Muttering to himself about provincial guest houses, he made his way to the kitchen, pushed open the door, and stopped dead. The place was in uproar. Surfaces were covered with the detritus of several breakfasts – cereal bowls lined up on the worktop above the dishwasher, two large frying pans in the sink, and empty coffee mugs on the table at the centre of the room.
He was expecting to spot Rosie, who’d said last night that she’d see him at breakfast. But Nessa was at the centre of the chaos, bending over the dishwasher. She was loading it with plates smeared with traces of egg and beans.
He stood still in the doorway, not relishing any further discussion about the fate of her ‘Ghost Village’. And now there was the added complication of her giving up her room for him.

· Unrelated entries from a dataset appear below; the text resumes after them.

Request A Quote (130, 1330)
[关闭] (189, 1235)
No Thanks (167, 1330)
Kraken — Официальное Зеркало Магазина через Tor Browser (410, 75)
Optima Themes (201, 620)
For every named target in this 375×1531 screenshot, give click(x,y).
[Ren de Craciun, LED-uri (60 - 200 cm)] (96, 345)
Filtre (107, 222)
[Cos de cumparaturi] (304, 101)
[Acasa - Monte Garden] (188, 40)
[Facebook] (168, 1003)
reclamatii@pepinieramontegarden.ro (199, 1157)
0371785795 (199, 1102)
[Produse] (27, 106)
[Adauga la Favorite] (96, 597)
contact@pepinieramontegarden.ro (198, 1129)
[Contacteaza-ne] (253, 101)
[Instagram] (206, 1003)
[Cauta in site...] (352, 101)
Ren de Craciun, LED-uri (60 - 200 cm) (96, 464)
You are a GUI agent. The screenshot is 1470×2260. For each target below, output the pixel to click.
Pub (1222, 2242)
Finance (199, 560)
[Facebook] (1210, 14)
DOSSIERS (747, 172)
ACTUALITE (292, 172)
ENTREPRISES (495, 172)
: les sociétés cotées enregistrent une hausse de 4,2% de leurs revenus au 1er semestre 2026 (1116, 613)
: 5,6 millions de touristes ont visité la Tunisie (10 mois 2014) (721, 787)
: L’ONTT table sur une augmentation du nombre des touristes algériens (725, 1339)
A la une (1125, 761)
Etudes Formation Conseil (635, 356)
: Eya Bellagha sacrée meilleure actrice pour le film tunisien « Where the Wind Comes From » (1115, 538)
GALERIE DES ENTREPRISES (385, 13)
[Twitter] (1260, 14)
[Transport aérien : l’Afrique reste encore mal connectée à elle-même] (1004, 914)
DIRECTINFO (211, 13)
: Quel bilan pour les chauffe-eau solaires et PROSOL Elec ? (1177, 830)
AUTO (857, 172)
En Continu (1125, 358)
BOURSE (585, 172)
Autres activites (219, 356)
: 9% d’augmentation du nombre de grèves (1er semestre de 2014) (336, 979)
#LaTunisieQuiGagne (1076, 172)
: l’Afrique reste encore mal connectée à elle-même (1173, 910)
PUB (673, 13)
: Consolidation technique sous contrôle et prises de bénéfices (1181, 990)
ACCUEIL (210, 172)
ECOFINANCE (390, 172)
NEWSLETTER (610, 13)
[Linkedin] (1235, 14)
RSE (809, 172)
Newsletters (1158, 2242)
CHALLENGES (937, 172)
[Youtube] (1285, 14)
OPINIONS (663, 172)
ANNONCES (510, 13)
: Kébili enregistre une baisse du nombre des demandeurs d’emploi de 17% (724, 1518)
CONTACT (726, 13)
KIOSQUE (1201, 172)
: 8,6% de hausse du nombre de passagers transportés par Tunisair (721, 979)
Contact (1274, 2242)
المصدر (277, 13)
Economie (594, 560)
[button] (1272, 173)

But beating a hasty retreat would be absurd. He was thirty-one, for goodness’ sake. And he was also very hungry.
He watched for a second as she rearranged a couple of plates, her dark hair falling across her face and her gold bracelet clinking against the china. She had no idea he was there, and standing watching her suddenly felt inappropriate. He gave a small cough.
She straightened up, her face flushed.
‘Oh, I didn’t see you there,’ she said, without a smile. ‘Are you here for breakfast?’
‘I was hoping for something but I’m rather late, so don’t worry. Maybe I could grab a piece of toast?’
He’d need more than that to get him through the morning but hopefully one of the cafés in the village served croissants and a decent cup of coffee.
‘I assumed you’d already gone out. Everyone else staying has already eaten and left. They’re heading to Dartmoor, to go walking.’
‘Good for them.’ Gabriel swallowed. That sounded brusque and Nessa was staring at him. ‘What I mean is, it’s good they’ve gone out walking. Good for their health – physical and mental – or so I’ve read. I had a lie-in instead.’
Gabriel stopped talking, annoyed with himself for burbling on and almost apologising for not getting up at the crack of dawn on a Saturday.
He’d just decided to give breakfast at Driftwood House a miss when Nessa said, ‘Go and take a seat in the conservatory and I’ll cook you something.’
‘You really don’t have to.’
Nessa pushed a strand of hair from her hot face. ‘I know that, but you’re a guest and I’m helping Rosie out by cooking today’s breakfasts. She’s had to go out early. Would you like bacon and egg? Or would you prefer toast and muesli?’
‘Don’t you need to be with your daughter?’
Nessa raised an eyebrow. Did she think he was criticising her parenting skills? This woman was too touchy for her own good.
‘Lily’s great at occupying herself when I’m busy,’ she said, frostily. ‘So what will it be?’